**Selection**
JUNE
Feria del Libro Madrid / Book Fair Madrid Annual event in the Retiro park with lots of stands (bookstores and publishers). Usually some author participation, discounts on books purchased. More info (schedule, how to get there, partipating authors): http://www.ferialibromadrid.com/ Where and when: Retiro Park, central promenade (wide paved street east of the big lake, usually packed with bladers and bikers), usually first two weeks of June, may vary depending how dates fall.
San Antonio de la Florida fiestas: This is the first big outdoor fiesta after San Isidro – and since it is immediately after the “fortieth of May” when good weather is supposed to truly arrive it could be considered the first truly warm-weather fiesta. Like San Isidro, this has an outdoor carnival with crowds of people and lots to eat and drink, people strolling in traditional Madrid dress, inpromptu traditional dances in the street (chotis and pasodoble). In addition to all that: San Antonio finds boyfriends for single women – if you’re looking, ask where you can find the basket of pins to fulfill the tradition of patting your hand on the pins to discover how many suitors you’ll have: those in the know say it is better to have just one or maybe two that stick deep than lots that barely cling to your fingers. For procession: San Antonio church is in Glorieta de San Antonio in the evening of the Big Day (June 13). Alas, as usual it is almost impossible to find full info on this fun event, and double alas, in this time of budget cuts it is unclear how much of usual party will happen – there are usually fireworks and at least some nighttime music in the street but that may not happen in the newly-poor Madrid (don’t get me started). Where:Paseo de la Florida, next to Casa Mingo of chicken fame and the no less famous San Antonio chapel(s). Metro Principe Pio.

**Given information**
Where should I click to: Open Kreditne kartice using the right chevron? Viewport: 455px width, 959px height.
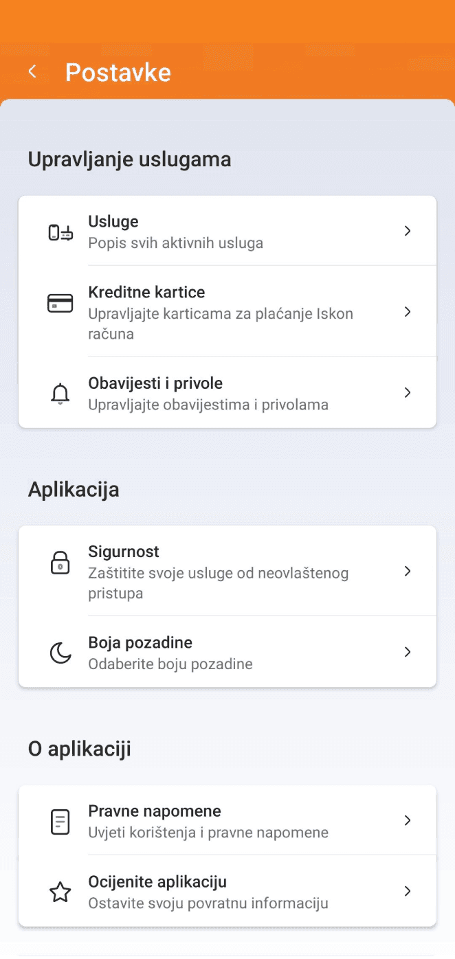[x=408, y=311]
---
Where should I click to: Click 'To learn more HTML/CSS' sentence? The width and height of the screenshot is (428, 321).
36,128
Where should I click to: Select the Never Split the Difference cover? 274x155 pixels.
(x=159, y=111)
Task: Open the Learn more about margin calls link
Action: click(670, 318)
---
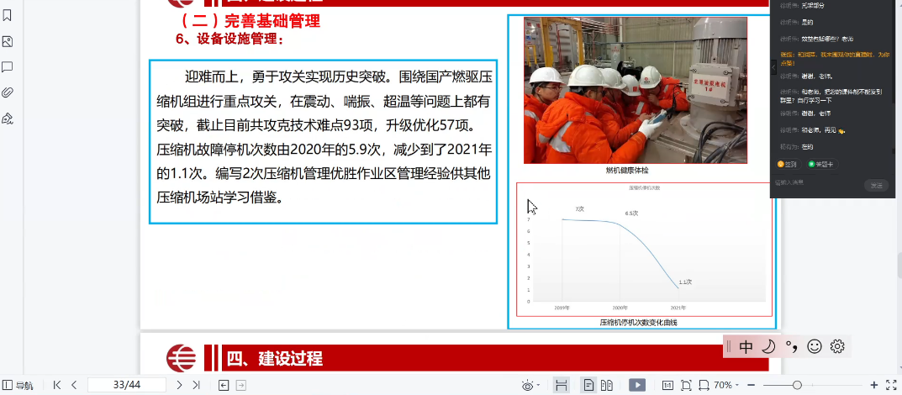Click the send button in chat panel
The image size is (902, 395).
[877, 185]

**Task objective**
Reproduce in full, word for word, the text on Madrid's June events that opens the page.

**Solution to this problem**
JUNE
Feria del Libro Madrid / Book Fair Madrid Annual event in the Retiro park with lots of stands (bookstores and publishers). Usually some author participation, discounts on books purchased. More info (schedule, how to get there, partipating authors): http://www.ferialibromadrid.com/ Where and when: Retiro Park, central promenade (wide paved street east of the big lake, usually packed with bladers and bikers), usually first two weeks of June, may vary depending how dates fall.
San Antonio de la Florida fiestas: This is the first big outdoor fiesta after San Isidro – and since it is immediately after the “fortieth of May” when good weather is supposed to truly arrive it could be considered the first truly warm-weather fiesta. Like San Isidro, this has an outdoor carnival with crowds of people and lots to eat and drink, people strolling in traditional Madrid dress, inpromptu traditional dances in the street (chotis and pasodoble). In addition to all that: San Antonio finds boyfriends for single women – if you’re looking, ask where you can find the basket of pins to fulfill the tradition of patting your hand on the pins to discover how many suitors you’ll have: those in the know say it is better to have just one or maybe two that stick deep than lots that barely cling to your fingers. For procession: San Antonio church is in Glorieta de San Antonio in the evening of the Big Day (June 13). Alas, as usual it is almost impossible to find full info on this fun event, and double alas, in this time of budget cuts it is unclear how much of usual party will happen – there are usually fireworks and at least some nighttime music in the street but that may not happen in the newly-poor Madrid (don’t get me started). Where:Paseo de la Florida, next to Casa Mingo of chicken fame and the no less famous San Antonio chapel(s). Metro Principe Pio.